Sunday, February 21, 2010

Beasts of Burden

Evan Dorkin writes animals better than most writers write people. I mean that two ways. The animals of Burden Hill have such clearly recognizable voices and personalities & Dorkin accomplishes a lot of their characterization in a very few pages, making his furry sleuths as immediately sympathetic and endearing as the animals I remember from Homeward Bound. But even if you ignore the fact of their four legs & look at them each on a basic character level, they're still more completely developed on an individual basis than many human characters on the comic stands today. I get more out of two panels of Beasts of Burden than I do out of two full issues of Joe the Barbarian, and that's resident deity Grant Morrison. So Dorkin is impressive.

And Jill Thompson is phenomenal. She has this classic-looking watercolor painted style - I don't know enough about art to say exactly what she uses, maybe it'd be obvious to someone with art smarts, but whatever she does, it looks delightful. The art almost has a kind of 40's Disney feel - it's cute and cartoony, but it's also amazingly detailed and expressive. So everyone looks totally cuddly and adorable, instant love.

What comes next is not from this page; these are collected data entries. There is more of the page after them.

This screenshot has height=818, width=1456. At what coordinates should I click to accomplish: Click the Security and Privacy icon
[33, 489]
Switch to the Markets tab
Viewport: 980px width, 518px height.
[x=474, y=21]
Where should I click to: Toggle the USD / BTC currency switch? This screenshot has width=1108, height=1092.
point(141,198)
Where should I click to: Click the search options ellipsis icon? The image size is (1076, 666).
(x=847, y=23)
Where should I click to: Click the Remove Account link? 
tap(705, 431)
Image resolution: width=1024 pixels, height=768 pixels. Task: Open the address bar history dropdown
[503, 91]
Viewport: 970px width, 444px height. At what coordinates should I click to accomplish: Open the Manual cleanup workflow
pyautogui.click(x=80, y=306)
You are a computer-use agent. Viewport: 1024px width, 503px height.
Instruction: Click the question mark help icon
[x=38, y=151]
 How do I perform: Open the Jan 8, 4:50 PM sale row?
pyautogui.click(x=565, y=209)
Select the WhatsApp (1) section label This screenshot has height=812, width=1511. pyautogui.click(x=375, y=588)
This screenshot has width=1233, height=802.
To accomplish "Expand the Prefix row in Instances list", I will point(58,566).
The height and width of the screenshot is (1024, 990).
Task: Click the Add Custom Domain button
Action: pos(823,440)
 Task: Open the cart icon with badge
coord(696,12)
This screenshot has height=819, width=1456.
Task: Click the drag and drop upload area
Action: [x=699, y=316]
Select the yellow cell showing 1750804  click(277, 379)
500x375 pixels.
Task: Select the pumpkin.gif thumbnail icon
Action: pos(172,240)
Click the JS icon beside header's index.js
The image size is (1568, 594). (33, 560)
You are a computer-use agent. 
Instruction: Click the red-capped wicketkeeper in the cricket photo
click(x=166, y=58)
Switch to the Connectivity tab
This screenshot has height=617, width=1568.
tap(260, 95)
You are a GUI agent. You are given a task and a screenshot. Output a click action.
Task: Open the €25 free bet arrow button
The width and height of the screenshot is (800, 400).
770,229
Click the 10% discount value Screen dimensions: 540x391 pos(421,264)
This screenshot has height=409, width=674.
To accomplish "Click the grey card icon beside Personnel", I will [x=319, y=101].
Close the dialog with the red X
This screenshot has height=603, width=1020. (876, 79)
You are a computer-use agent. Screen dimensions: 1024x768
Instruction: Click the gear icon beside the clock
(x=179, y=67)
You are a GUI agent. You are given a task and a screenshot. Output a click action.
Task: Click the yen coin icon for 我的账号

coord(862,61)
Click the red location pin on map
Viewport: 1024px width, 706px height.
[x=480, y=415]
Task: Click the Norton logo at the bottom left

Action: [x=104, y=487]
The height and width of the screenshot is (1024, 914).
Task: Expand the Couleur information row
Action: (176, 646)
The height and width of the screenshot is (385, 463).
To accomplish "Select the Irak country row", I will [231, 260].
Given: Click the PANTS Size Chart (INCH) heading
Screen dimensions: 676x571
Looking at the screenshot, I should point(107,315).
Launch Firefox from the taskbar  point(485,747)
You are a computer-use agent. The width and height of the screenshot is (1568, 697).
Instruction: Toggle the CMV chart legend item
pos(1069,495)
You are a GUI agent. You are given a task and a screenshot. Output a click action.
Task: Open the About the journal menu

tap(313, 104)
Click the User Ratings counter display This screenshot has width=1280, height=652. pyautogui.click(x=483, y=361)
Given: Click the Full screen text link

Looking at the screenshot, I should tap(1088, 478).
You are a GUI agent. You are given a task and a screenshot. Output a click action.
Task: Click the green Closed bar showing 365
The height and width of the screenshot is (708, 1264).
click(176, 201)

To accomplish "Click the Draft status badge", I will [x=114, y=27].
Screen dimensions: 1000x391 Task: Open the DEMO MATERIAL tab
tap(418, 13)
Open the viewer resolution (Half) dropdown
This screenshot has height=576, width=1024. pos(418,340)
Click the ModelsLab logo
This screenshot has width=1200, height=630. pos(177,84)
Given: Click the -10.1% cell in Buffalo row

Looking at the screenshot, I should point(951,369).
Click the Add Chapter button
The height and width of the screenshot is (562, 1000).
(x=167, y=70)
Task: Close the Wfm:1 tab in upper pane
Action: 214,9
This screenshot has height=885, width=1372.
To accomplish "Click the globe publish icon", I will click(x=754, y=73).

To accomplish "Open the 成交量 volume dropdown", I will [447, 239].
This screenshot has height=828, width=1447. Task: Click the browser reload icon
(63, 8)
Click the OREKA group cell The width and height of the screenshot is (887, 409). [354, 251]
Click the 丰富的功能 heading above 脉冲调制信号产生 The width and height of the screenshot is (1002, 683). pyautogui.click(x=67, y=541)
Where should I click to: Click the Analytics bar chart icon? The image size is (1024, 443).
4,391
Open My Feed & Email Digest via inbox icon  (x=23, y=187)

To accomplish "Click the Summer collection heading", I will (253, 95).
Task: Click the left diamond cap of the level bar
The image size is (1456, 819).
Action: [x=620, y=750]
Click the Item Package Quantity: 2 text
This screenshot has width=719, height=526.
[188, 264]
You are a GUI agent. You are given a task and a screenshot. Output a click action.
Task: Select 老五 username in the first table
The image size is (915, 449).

And then something comes along, say, a giant frog, and devours some hapless pup and then the giant frog regurgitates its own insides and then the giant frog explodes into tiny regular frogs after the Burden Hill gang tears out its tongue, severing its spiritual anchor. You know, 'cause it was an aggregate demon. The giant flesh-eating frog. Aggregate. Demon.

Oooh riiight, Beasts of Burden is really about a crazy fucking crew of paranormal animal detectives investigating X-Files-level insanity in the picturesque & sinister town of Burden Hill. Fucking awesome. Four issues out so far, and a couple stories printed back in those hardcover Dark Horse Book of the Dead anthologies. Aggregate demon frog!